* _ASSIGNMENT_: All of the records should be restated word for word.

* _GIVEN DATA_:
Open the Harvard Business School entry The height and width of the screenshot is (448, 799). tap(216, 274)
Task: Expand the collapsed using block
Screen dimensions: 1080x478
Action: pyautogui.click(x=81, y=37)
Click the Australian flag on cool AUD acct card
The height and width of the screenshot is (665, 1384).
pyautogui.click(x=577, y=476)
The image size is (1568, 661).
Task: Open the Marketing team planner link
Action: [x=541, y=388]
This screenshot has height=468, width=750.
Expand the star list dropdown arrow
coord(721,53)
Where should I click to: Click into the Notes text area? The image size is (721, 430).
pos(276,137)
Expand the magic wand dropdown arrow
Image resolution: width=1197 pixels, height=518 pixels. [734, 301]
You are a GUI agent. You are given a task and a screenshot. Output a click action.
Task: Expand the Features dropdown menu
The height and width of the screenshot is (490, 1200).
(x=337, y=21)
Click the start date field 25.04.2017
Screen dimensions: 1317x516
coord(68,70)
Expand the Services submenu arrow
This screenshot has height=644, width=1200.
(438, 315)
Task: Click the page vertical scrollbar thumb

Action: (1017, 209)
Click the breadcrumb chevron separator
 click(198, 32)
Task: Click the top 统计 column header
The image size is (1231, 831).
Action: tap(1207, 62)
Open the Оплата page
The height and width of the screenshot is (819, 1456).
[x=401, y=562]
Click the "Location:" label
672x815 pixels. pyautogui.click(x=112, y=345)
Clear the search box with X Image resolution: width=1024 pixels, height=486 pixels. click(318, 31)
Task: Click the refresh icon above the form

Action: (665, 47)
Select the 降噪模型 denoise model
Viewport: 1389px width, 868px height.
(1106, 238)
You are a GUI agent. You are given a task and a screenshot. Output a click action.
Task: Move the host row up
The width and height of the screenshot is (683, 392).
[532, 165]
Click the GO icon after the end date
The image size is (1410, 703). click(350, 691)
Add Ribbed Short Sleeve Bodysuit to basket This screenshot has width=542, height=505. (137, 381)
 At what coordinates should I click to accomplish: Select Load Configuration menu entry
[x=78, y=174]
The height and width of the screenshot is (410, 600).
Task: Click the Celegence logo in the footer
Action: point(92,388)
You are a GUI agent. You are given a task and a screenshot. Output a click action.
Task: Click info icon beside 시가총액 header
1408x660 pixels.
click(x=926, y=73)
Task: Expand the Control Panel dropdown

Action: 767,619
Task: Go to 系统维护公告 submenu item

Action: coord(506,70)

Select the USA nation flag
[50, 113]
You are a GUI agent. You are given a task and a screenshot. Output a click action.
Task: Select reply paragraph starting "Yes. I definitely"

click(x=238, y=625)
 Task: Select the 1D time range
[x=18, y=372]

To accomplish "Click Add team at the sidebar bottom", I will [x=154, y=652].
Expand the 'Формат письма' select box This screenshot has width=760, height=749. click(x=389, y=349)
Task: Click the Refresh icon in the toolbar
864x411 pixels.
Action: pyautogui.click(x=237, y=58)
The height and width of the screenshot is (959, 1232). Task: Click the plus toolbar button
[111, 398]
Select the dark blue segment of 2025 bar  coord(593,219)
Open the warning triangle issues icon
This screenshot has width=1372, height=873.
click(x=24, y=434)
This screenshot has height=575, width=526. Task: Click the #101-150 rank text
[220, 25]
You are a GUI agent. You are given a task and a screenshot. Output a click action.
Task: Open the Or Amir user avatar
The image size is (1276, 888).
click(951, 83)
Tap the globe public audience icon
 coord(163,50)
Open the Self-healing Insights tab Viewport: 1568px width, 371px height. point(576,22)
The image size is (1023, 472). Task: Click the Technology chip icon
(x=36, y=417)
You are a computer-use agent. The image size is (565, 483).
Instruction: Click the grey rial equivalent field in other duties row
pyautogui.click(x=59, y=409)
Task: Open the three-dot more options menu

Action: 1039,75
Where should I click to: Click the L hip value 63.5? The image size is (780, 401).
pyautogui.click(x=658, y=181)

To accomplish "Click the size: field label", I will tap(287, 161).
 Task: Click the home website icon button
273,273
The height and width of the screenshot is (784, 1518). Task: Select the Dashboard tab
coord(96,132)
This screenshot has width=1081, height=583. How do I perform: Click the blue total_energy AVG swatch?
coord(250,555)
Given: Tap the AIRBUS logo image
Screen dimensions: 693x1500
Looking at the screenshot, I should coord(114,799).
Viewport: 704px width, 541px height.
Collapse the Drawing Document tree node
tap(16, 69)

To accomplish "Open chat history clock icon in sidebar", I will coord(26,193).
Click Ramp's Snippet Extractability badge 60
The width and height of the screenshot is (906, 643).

* _TASK SOLUTION_:
Open the Harvard Business School entry The height and width of the screenshot is (448, 799). tap(216, 274)
Task: Expand the collapsed using block
Screen dimensions: 1080x478
Action: pyautogui.click(x=81, y=37)
Click the Australian flag on cool AUD acct card
The height and width of the screenshot is (665, 1384).
pyautogui.click(x=577, y=476)
The image size is (1568, 661).
Task: Open the Marketing team planner link
Action: [x=541, y=388]
This screenshot has height=468, width=750.
Expand the star list dropdown arrow
coord(721,53)
Where should I click to: Click into the Notes text area? The image size is (721, 430).
pos(276,137)
Expand the magic wand dropdown arrow
Image resolution: width=1197 pixels, height=518 pixels. [734, 301]
You are a GUI agent. You are given a task and a screenshot. Output a click action.
Task: Expand the Features dropdown menu
The height and width of the screenshot is (490, 1200).
(x=337, y=21)
Click the start date field 25.04.2017
Screen dimensions: 1317x516
coord(68,70)
Expand the Services submenu arrow
This screenshot has height=644, width=1200.
(438, 315)
Task: Click the page vertical scrollbar thumb

Action: (1017, 209)
Click the breadcrumb chevron separator
 click(198, 32)
Task: Click the top 统计 column header
The image size is (1231, 831).
Action: tap(1207, 62)
Open the Оплата page
The height and width of the screenshot is (819, 1456).
[x=401, y=562]
Click the "Location:" label
672x815 pixels. pyautogui.click(x=112, y=345)
Clear the search box with X Image resolution: width=1024 pixels, height=486 pixels. click(318, 31)
Task: Click the refresh icon above the form

Action: (665, 47)
Select the 降噪模型 denoise model
Viewport: 1389px width, 868px height.
(1106, 238)
You are a GUI agent. You are given a task and a screenshot. Output a click action.
Task: Move the host row up
The width and height of the screenshot is (683, 392).
[532, 165]
Click the GO icon after the end date
The image size is (1410, 703). click(350, 691)
Add Ribbed Short Sleeve Bodysuit to basket This screenshot has width=542, height=505. (137, 381)
 At what coordinates should I click to accomplish: Select Load Configuration menu entry
[x=78, y=174]
The height and width of the screenshot is (410, 600).
Task: Click the Celegence logo in the footer
Action: point(92,388)
You are a GUI agent. You are given a task and a screenshot. Output a click action.
Task: Click info icon beside 시가총액 header
1408x660 pixels.
click(x=926, y=73)
Task: Expand the Control Panel dropdown

Action: 767,619
Task: Go to 系统维护公告 submenu item

Action: coord(506,70)

Select the USA nation flag
[50, 113]
You are a GUI agent. You are given a task and a screenshot. Output a click action.
Task: Select reply paragraph starting "Yes. I definitely"

click(x=238, y=625)
 Task: Select the 1D time range
[x=18, y=372]

To accomplish "Click Add team at the sidebar bottom", I will [x=154, y=652].
Expand the 'Формат письма' select box This screenshot has width=760, height=749. click(x=389, y=349)
Task: Click the Refresh icon in the toolbar
864x411 pixels.
Action: pyautogui.click(x=237, y=58)
The height and width of the screenshot is (959, 1232). Task: Click the plus toolbar button
[111, 398]
Select the dark blue segment of 2025 bar  coord(593,219)
Open the warning triangle issues icon
This screenshot has width=1372, height=873.
click(x=24, y=434)
This screenshot has height=575, width=526. Task: Click the #101-150 rank text
[220, 25]
You are a GUI agent. You are given a task and a screenshot. Output a click action.
Task: Open the Or Amir user avatar
The image size is (1276, 888).
click(951, 83)
Tap the globe public audience icon
 coord(163,50)
Open the Self-healing Insights tab Viewport: 1568px width, 371px height. point(576,22)
The image size is (1023, 472). Task: Click the Technology chip icon
(x=36, y=417)
You are a computer-use agent. The image size is (565, 483).
Instruction: Click the grey rial equivalent field in other duties row
pyautogui.click(x=59, y=409)
Task: Open the three-dot more options menu

Action: 1039,75
Where should I click to: Click the L hip value 63.5? The image size is (780, 401).
pyautogui.click(x=658, y=181)

To accomplish "Click the size: field label", I will tap(287, 161).
 Task: Click the home website icon button
273,273
The height and width of the screenshot is (784, 1518). Task: Select the Dashboard tab
coord(96,132)
This screenshot has width=1081, height=583. How do I perform: Click the blue total_energy AVG swatch?
coord(250,555)
Given: Tap the AIRBUS logo image
Screen dimensions: 693x1500
Looking at the screenshot, I should coord(114,799).
Viewport: 704px width, 541px height.
Collapse the Drawing Document tree node
tap(16, 69)

To accomplish "Open chat history clock icon in sidebar", I will coord(26,193).
Click Ramp's Snippet Extractability badge 60
The width and height of the screenshot is (906, 643).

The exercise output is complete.